Rappelons les deux textes en présence :
C. com., art. L. 442-6 :
"I.-Engage la responsabilité de son auteur et l'oblige à réparer le préjudice causé le fait, par tout producteur, commerçant, industriel ou personne immatriculée au répertoire des métiers :
(...)
2° De soumettre ou de tenter de soumettre un partenaire commercial à des obligations créant un déséquilibre significatif dans les droits et obligations des parties
(...)
III
(...)
Lors de cette action, le ministre chargé de l'économie et le ministère public peuvent demander à la juridiction saisie d'ordonner la cessation des pratiques mentionnées au présent article. Ils peuvent aussi, pour toutes ces pratiques, faire constater la nullité des clauses ou contrats illicites et demander la répétition de l'indu. Ils peuvent également demander le prononcé d'une amende civile dont le montant ne peut être supérieur à 2 millions d'euros. Toutefois, cette amende peut être portée au triple du montant des sommes indûment versées. La réparation des préjudices subis peut également être demandée. Dans tous les cas, il appartient au prestataire de services, au producteur, au commerçant, à l'industriel ou à la personne immatriculée au répertoire des métiers qui se prétend libéré de justifier du fait qui a produit l'extinction de son obligation."

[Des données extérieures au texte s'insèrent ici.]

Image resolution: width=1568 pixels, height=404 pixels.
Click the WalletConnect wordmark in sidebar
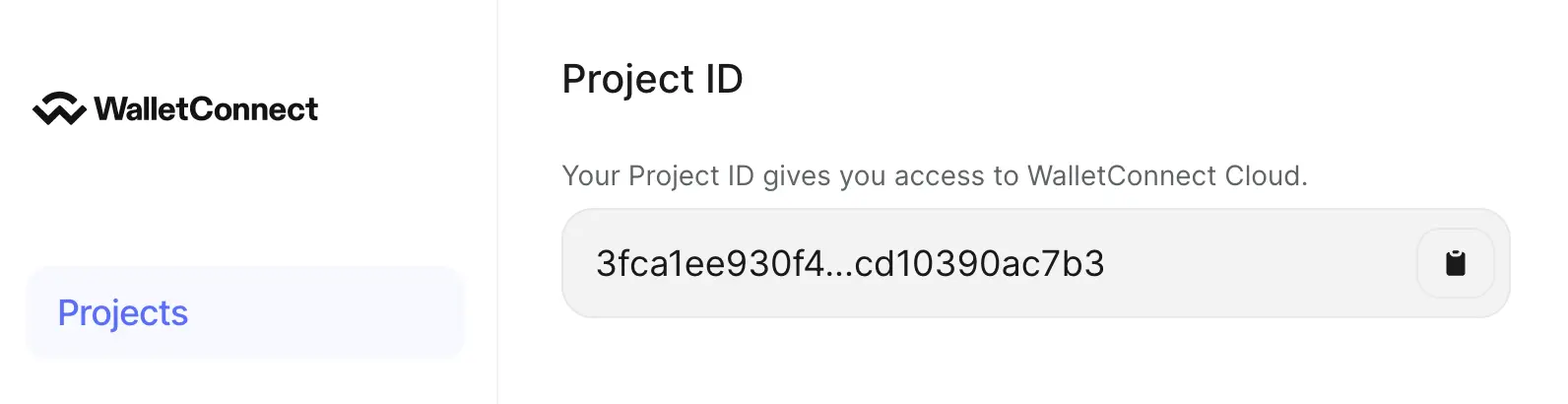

1. La question de la recevabilité reposait sur l'interprétation de la décision du Conseil constitutionnel n°2011-126 QPC du 13 mai 2011 qui s'était prononcée sur la constitutionnalité de l'article L. 442-6, III du Code de commerce notamment en ce que le Ministre avait été considéré, par la Cour de cassation dans les arrêts de 2008, comme pouvant agir seul, pour obtenir les résultats visés par ce texte, et avec d'éventuelles victimes des pratiques visées. Or, le Conseil avait validé le principe de l'interprétation par la Cour de cassation, tout en indiquant, sous la forme d'une réserve d'interprétation, que cette règle ne portait pas atteinte au principe du contradictoire sous réserve que "les parties au contrat ont été informées de l'introduction d'une telle action" (Déc. préc., pt. 9). Or le Galec considérait que l'action du ministre avait pour objet la cession, pour l'avenir, des pratiques illicites, alors que l'action qui lui est reconnue ne peut avoir pour objet que d'obtenir l'annulation de clauses illicites, ce qui implique comme conséquence, et non comme action distincte, d'obtenir leur cessation pour l'avenir. Plutôt tarabiscoté, l'argument était écarté par la Cour : l'article L. 442-6, III assure bien au ministre la faculté d'obtenir la cessation de pratiques illicite "et aussi" d'obtenir l'annulation de contrats ou clauses illicites.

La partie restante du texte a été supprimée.